## [Description of the task]
Find each line below where the word "computer" occurs, and copy it.

Saved entries:
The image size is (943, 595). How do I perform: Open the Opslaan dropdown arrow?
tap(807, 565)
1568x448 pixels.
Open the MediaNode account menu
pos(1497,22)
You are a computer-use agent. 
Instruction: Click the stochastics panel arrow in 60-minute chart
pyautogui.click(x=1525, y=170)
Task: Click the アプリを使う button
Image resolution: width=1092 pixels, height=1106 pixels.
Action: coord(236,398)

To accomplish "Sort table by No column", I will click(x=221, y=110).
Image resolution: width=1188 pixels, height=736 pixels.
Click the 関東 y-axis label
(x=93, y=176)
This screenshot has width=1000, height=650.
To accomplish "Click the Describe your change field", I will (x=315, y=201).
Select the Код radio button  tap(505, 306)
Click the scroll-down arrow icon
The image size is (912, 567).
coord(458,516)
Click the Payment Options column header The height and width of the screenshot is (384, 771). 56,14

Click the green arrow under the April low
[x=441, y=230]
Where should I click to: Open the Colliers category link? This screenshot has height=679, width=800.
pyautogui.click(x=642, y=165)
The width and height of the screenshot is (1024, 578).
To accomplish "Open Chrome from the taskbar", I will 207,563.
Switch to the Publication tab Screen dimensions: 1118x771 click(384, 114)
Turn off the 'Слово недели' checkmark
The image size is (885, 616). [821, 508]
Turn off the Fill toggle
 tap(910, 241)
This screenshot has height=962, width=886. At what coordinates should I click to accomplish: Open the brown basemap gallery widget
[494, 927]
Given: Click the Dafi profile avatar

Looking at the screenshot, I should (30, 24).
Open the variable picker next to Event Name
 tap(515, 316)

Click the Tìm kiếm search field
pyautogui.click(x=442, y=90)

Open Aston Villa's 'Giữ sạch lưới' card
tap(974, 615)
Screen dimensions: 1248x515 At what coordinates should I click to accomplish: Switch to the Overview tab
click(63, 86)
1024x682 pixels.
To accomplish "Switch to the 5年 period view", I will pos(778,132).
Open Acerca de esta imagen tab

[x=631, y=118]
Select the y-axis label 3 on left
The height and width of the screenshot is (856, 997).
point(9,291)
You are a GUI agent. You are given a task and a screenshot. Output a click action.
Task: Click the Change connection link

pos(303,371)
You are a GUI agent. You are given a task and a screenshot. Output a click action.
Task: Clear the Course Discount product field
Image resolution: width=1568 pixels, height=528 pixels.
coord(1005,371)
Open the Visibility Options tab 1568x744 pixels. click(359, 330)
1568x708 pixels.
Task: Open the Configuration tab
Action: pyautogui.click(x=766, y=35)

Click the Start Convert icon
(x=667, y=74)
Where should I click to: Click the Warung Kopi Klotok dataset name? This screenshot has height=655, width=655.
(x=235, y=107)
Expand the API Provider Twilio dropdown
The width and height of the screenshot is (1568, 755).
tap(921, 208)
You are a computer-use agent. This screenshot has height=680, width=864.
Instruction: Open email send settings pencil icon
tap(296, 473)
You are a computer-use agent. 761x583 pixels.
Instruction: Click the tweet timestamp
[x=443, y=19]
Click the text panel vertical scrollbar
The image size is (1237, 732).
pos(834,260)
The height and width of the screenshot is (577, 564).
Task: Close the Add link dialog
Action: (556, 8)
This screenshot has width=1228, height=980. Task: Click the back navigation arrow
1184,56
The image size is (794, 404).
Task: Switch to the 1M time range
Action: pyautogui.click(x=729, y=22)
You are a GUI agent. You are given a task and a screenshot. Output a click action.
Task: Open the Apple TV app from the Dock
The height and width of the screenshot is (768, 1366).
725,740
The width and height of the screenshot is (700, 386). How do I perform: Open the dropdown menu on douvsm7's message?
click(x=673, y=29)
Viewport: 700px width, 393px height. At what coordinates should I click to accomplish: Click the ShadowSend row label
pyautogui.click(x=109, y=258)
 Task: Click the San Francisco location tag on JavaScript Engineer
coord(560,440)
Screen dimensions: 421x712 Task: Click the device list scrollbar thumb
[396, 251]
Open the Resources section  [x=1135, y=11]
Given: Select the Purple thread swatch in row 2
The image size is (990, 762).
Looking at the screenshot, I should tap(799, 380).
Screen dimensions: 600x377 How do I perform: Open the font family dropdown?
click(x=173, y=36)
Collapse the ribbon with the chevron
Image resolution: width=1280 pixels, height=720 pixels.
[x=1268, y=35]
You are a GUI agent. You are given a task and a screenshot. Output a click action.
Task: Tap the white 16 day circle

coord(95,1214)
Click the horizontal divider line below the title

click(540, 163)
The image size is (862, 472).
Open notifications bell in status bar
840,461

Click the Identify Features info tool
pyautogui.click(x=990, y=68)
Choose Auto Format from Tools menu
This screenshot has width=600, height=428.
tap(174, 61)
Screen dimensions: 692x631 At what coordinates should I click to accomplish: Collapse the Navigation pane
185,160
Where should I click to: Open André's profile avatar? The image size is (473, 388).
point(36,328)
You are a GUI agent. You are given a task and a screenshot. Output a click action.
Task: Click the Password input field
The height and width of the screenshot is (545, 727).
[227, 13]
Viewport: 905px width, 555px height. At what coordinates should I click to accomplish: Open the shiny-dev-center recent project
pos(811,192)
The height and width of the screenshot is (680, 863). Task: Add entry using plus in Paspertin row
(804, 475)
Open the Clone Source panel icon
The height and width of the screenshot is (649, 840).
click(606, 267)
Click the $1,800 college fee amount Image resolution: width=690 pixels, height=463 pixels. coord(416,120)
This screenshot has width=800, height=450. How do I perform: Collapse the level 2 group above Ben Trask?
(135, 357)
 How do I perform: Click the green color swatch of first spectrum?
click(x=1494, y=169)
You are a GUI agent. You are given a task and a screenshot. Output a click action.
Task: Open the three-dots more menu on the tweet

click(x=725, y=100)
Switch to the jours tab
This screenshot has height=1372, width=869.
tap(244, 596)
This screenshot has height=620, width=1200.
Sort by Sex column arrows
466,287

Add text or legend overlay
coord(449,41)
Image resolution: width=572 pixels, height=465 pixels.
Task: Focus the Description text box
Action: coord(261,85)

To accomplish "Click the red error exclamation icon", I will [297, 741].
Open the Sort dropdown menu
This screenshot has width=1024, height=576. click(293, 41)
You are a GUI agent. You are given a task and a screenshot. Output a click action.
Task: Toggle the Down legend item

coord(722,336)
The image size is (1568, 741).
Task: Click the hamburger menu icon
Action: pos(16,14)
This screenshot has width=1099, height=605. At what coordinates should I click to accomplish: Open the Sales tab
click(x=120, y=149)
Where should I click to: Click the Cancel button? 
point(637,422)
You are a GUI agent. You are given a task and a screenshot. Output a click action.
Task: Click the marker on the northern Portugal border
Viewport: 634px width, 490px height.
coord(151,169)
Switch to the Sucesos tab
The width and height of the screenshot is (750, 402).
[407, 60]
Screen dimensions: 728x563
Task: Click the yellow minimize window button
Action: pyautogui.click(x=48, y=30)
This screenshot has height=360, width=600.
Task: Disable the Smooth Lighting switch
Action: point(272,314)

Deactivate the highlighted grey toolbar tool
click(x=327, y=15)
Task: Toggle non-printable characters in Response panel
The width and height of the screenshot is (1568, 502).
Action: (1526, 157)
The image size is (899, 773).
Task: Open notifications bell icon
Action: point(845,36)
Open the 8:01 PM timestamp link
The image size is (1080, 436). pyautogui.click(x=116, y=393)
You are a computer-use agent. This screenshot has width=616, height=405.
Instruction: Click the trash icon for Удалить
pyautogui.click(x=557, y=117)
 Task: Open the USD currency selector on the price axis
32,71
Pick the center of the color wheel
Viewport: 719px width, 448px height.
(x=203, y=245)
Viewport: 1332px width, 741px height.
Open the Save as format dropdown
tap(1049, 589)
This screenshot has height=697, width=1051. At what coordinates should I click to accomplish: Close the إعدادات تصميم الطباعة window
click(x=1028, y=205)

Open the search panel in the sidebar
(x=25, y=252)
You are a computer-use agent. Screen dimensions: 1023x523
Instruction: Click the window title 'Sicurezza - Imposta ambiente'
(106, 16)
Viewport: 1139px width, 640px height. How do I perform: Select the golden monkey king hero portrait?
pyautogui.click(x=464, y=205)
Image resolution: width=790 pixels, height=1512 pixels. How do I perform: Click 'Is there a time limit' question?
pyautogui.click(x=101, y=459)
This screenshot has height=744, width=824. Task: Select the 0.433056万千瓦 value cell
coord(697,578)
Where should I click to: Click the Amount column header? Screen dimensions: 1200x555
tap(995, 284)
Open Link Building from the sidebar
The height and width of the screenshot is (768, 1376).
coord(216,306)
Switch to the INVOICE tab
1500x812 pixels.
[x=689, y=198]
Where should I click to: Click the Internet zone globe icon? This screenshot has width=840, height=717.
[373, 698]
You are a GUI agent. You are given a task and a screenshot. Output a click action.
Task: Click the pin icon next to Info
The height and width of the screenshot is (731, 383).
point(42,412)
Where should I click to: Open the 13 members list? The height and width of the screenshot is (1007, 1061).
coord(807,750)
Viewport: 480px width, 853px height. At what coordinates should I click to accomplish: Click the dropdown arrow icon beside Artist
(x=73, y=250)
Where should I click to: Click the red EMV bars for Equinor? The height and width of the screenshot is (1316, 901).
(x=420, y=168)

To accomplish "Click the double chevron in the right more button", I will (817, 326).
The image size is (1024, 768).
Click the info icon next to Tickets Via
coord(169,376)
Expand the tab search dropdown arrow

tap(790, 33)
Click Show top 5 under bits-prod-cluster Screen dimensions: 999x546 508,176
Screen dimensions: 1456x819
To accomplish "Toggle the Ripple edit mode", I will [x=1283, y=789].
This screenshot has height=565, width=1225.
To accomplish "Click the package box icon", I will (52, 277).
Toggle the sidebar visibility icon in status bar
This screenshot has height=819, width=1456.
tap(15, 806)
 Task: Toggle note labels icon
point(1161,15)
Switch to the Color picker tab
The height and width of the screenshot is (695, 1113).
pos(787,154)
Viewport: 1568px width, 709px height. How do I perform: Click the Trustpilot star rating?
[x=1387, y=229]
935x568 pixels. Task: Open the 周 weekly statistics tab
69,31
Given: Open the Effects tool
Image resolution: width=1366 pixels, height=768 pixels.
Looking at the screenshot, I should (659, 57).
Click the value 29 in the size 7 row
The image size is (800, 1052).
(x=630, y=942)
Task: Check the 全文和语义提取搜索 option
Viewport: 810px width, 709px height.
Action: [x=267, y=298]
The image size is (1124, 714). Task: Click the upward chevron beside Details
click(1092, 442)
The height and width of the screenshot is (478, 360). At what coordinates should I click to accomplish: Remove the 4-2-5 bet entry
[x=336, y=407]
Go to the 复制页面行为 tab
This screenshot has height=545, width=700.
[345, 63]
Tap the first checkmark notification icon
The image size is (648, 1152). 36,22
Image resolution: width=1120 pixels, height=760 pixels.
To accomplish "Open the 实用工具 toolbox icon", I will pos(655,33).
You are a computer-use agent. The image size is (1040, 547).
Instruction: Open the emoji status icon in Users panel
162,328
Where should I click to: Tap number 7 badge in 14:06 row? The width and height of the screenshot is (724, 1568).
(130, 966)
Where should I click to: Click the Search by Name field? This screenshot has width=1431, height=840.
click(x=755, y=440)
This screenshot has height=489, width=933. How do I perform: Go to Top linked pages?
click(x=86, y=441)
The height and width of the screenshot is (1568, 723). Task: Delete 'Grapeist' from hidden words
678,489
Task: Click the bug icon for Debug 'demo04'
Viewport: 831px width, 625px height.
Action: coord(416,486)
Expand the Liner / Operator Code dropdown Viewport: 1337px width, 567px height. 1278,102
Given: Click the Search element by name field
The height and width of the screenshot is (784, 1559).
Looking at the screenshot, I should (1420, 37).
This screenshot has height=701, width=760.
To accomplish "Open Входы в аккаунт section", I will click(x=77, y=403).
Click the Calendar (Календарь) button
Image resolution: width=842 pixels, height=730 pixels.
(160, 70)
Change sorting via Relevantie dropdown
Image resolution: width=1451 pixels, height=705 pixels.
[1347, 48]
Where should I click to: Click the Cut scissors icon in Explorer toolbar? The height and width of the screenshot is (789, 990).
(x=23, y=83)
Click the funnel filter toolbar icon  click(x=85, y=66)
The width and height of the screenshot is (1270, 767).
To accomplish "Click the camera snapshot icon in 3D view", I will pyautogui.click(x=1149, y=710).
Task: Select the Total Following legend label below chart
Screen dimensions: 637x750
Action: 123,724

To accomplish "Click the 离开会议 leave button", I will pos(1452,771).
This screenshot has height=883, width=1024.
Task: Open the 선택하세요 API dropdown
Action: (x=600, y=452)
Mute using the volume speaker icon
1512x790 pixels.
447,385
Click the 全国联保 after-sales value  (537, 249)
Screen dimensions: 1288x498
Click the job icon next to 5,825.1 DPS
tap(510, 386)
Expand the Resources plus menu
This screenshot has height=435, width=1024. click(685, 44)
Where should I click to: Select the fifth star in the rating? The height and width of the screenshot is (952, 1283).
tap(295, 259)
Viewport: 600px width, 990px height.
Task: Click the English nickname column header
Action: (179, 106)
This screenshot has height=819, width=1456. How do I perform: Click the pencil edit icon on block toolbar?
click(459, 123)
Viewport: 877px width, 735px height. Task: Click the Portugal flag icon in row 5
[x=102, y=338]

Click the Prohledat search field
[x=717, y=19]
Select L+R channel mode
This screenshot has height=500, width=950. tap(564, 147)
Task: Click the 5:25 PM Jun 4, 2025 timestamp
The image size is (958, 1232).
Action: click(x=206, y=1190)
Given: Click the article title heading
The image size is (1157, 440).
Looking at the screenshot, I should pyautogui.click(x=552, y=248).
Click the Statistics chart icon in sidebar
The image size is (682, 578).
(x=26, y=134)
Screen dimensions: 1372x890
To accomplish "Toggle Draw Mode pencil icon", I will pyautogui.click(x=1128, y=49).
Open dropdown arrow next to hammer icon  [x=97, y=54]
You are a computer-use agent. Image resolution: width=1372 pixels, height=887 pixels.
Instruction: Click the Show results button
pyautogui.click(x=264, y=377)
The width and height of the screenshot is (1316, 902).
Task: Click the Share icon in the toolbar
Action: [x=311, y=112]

## [Your response]
You are a computer-use agent. 
You are a computer-use agent. This screenshot has height=680, width=864.
You are a computer-use agent. 761x583 pixels.
You are a computer-use agent. This screenshot has width=616, height=405.
You are a computer-use agent. Screen dimensions: 1023x523
You are a computer-use agent. The image size is (1040, 547).
You are a computer-use agent. Image resolution: width=1372 pixels, height=887 pixels.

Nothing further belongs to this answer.